**Énoncé**:
Recopiez à l'identique, s'il vous plaît, le passage de l'extrait qui va de « D’où vient tout » à « derniers bastions résiduels. ».

**Extrait**:
La Gauche est morte ...
... Ou : comment les soubresauts qui agitent la gauche s’expliquent fondamentalement, et uniquement, par son échec intellectuel et, ce qui revient au même, par le non renouvellement de sa pensée (1) : la Gauche reste sans voix devant l’échec planétaire de l’idéologie qui était son fond de commerce; et elle n’a plus rien de neuf non plus à proposer pour répondre aux grand problèmes de l’heure.....
La chute du communisme semble avoir clôturé le cycle des révolutions ouvert en 1789 et ruiné l’idéologie révolutionnaire (photo : départ grotesque, dérisoire et sans gloire d'une statue de Lénine déboulonnée...). De ce fait, la gauche (et, plus largement d’ailleurs, la république française…) dispose-t-elle encore aujourd’hui d’un fondement, d’une légitimité idéologique ?
Que voit-on en effet à gauche ? Julien Dray en appelle à un « sursaut moral » pour éviter la scission (des scissions ?.....) au PS. Marie George Buffet veut « changer sans se perdre », sans dire exactement ce qu'elle va changer et pourquoi elle risque de se perdre. Besancenot se radicalise et retourne à ses fondamentaux les plus éculés (« Ce qu’il nous faut, c’est une bonne vielle révolution… ») ; or, on sait bien que radicalisation est toujours synonyme de faiblesse, intellectuelle ou morale.
D’où vient tout ce barouf à gauche ? Tout simplement, de ce que le marxisme s’est effondré. Il a été rejeté en Russie ; conservé dans la forme en Chine, mais totalement récupéré par le centralisme nationaliste et patriote de Pékin, vidé de toute substance idéologique et mis au service exclusif de la politique traditionnelle, reprise et héritée des empereurs ; et ne tient que par la force d’inertie que procure une militarisation et une policiarisation outrancière de la société à Cuba, au Viet Nam et dans ses derniers bastions résiduels.
Cet effondrement du marxisme, qui se voulait la quintessence, l’aboutissement de la révolution commencée à Paris en 1789/1793, poussée encore plus loin par la révolution d’octobre en Russie et le marxisme léninisme, pose une question : est-il encore possible, est-il encore tenable d’être révolutionnaire ? L’échec total et fracassant de leur utopie (« L’orient rouge est délavé » (2), dit Julliard) , laisse toute la Gauche sans voix, sans plus aucun discours et dans la plus grande indigence intellectuelle qui soit . Elle est là, la cause du marasme et du barouf de la gauche : ne sachant plus que penser, ne pensant plus, peut-elle encore vivre ? va-t-elle encore vivre ? Les idées de la Gauche ayant fait naufrage, la gauche institutionnelle fait maintenant naufrage. Après un temps de latence naturel, du à la simple inertie des choses : quoi de plus naturel au fond, de plus normal ?
Notons que ce problème vital posé à la gauche est aussi posé, d’une certaine façon, à la droite : si celle-ci se rattache peu ou prou au système - notre république étant bien évidemment l’héritière directe de cette révolution qui vient de s’effondrer - que peut-elle prétendre apporter comme réponse –du moins comme réponse crédible…- aux problèmes actuels ?....

**Données extraites**:
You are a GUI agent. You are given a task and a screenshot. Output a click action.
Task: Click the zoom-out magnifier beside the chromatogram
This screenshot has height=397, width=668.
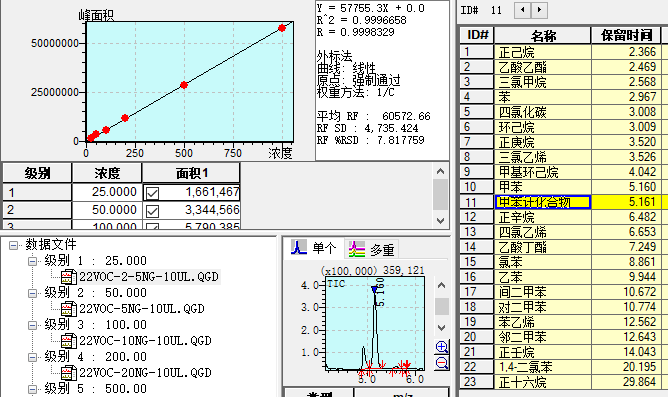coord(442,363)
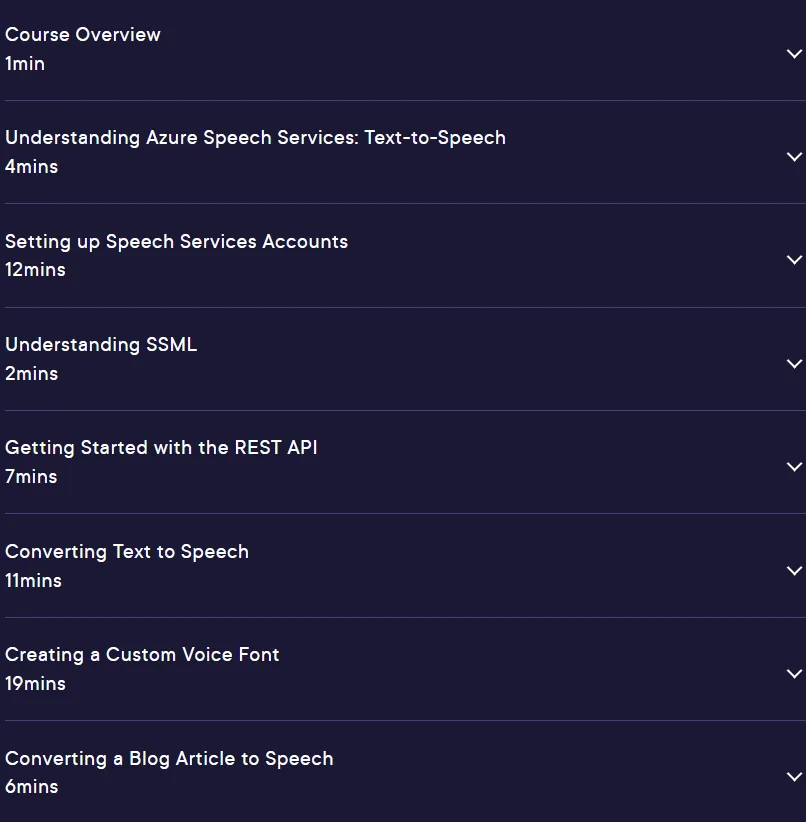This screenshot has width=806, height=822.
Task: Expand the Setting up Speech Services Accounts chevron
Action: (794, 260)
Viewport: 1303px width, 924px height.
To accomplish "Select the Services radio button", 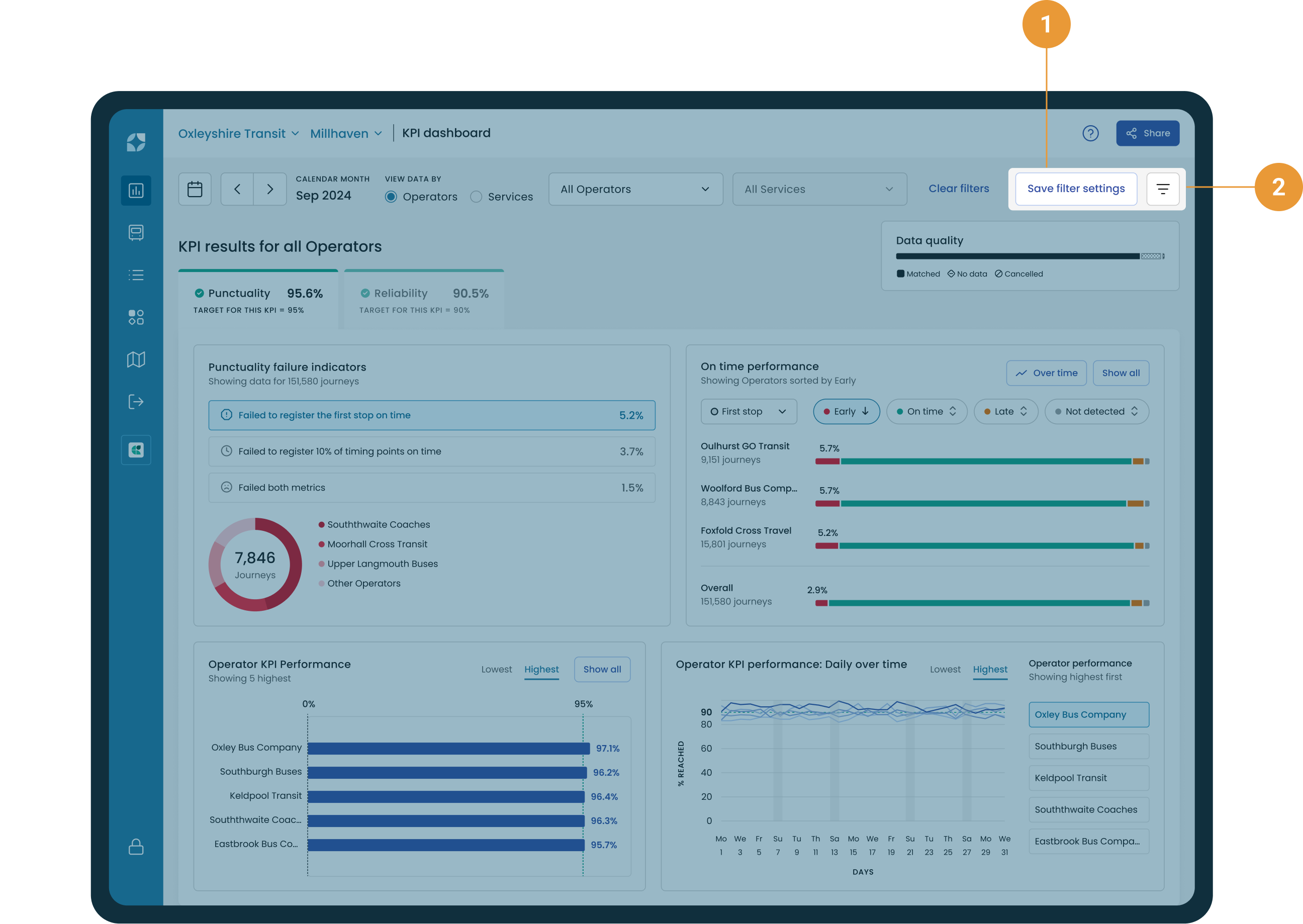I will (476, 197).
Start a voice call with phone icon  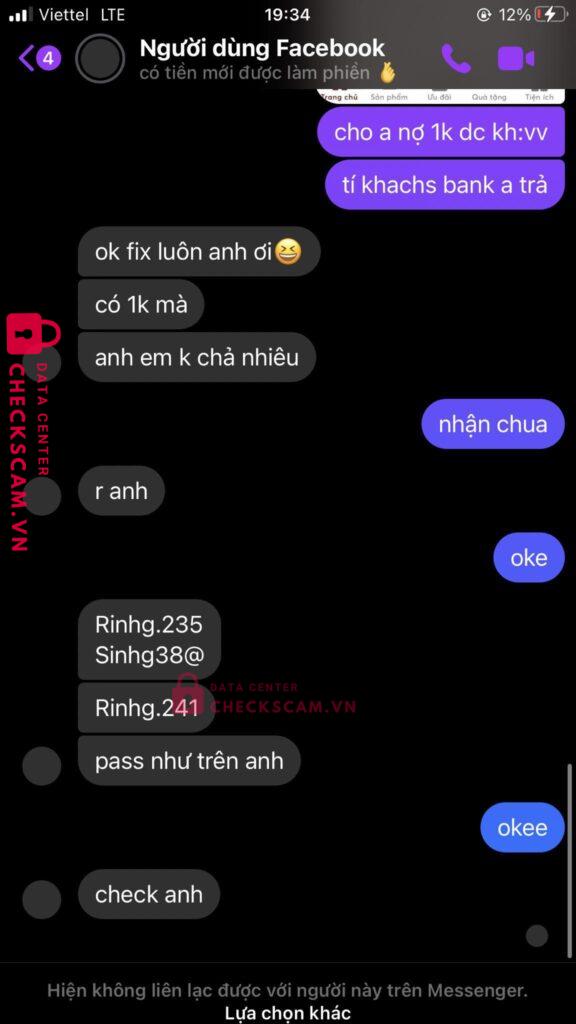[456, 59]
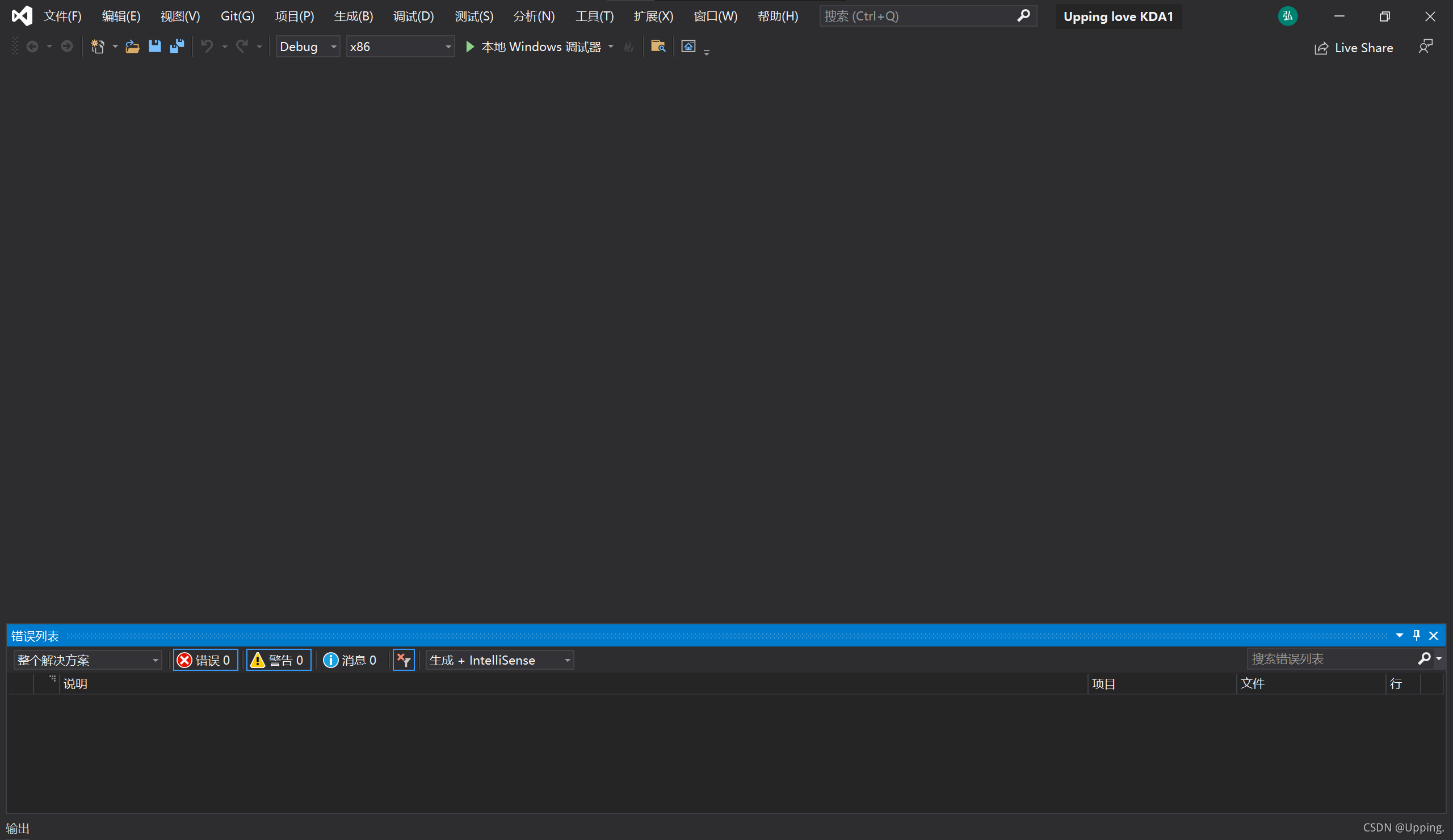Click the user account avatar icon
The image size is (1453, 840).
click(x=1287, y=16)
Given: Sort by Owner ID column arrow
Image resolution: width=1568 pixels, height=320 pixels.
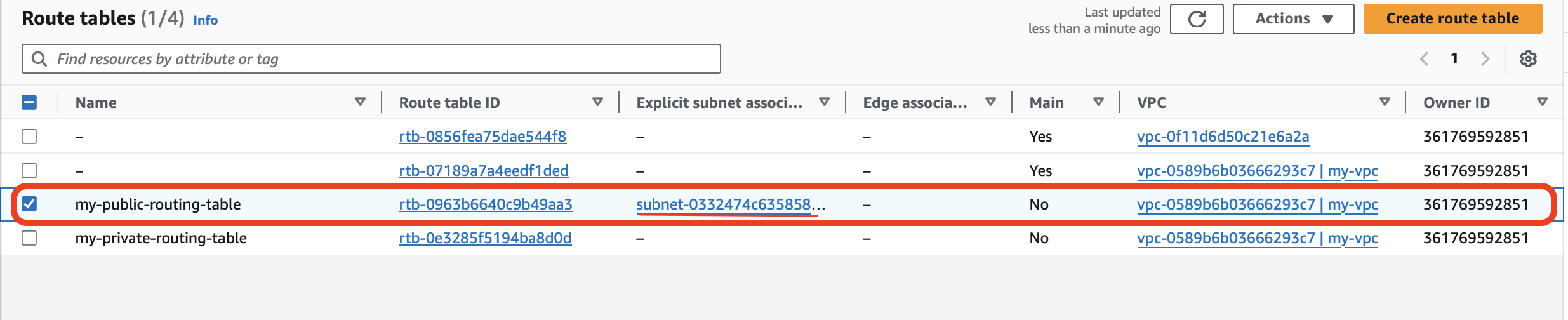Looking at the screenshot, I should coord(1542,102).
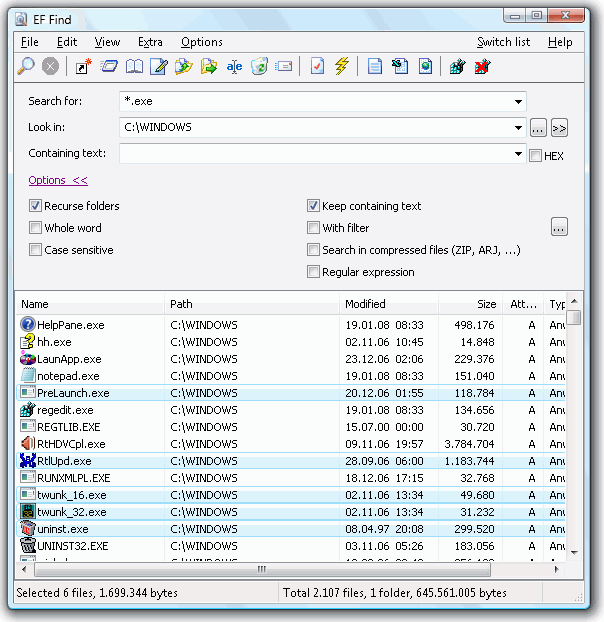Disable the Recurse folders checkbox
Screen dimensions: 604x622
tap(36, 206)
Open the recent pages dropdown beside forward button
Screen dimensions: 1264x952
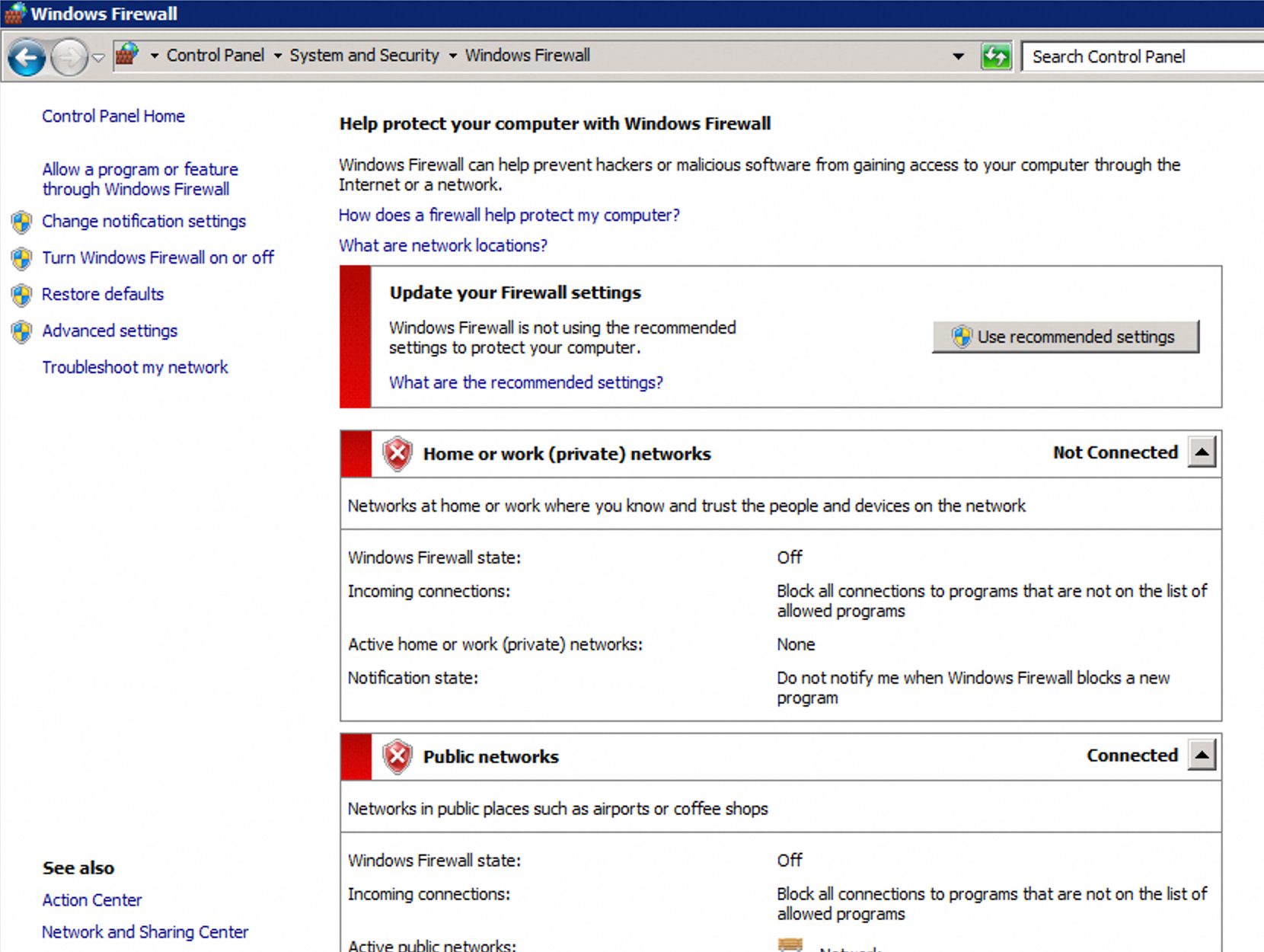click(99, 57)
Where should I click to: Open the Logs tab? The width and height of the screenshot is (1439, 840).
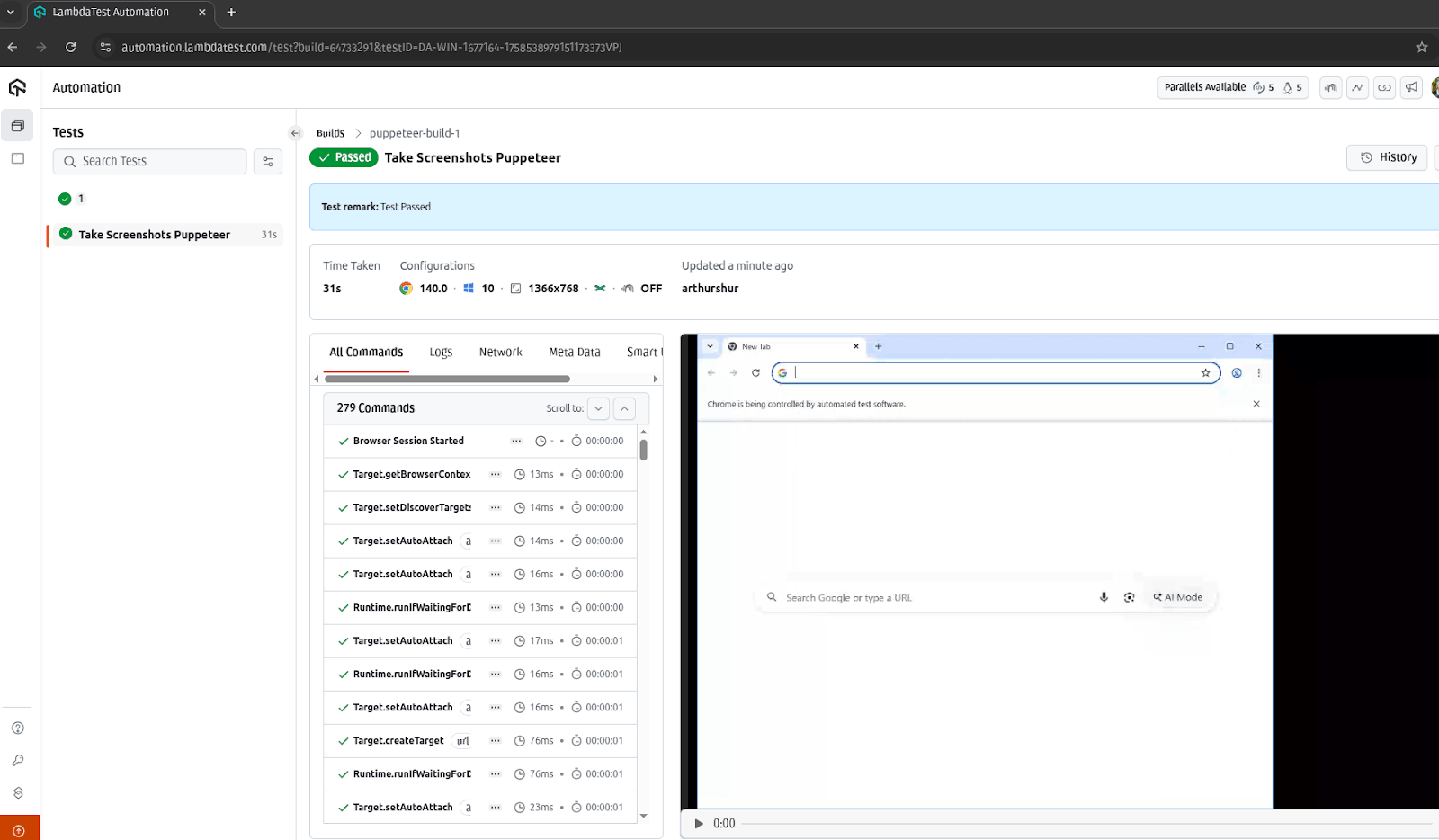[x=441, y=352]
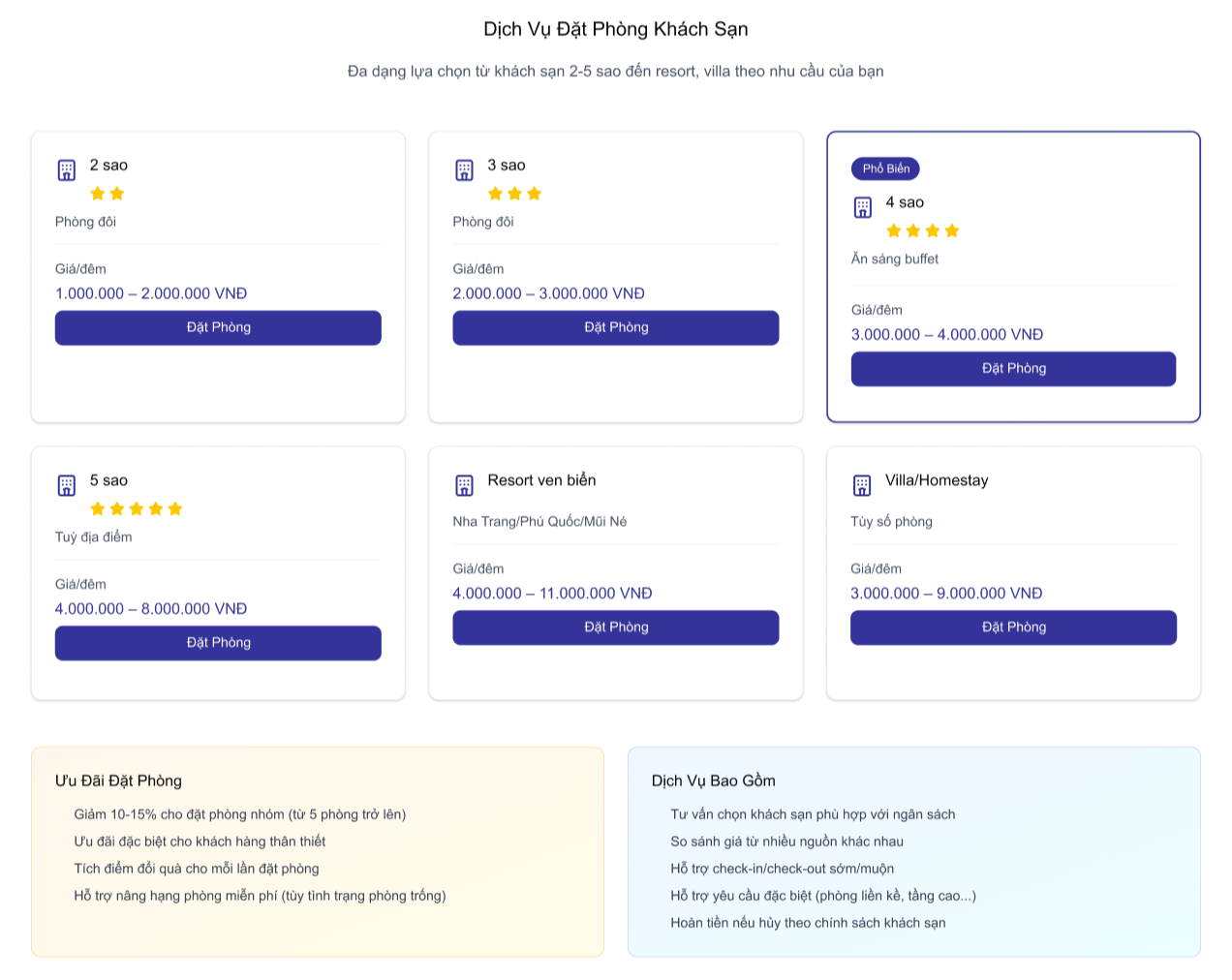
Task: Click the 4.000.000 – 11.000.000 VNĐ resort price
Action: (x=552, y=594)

**Tâche accomplie**:
D’où vient tout ce barouf à gauche ? Tout simplement, de ce que le marxisme s’est effondré. Il a été rejeté en Russie ; conservé dans la forme en Chine, mais totalement récupéré par le centralisme nationaliste et patriote de Pékin, vidé de toute substance idéologique et mis au service exclusif de la politique traditionnelle, reprise et héritée des empereurs ; et ne tient que par la force d’inertie que procure une militarisation et une policiarisation outrancière de la société à Cuba, au Viet Nam et dans ses derniers bastions résiduels.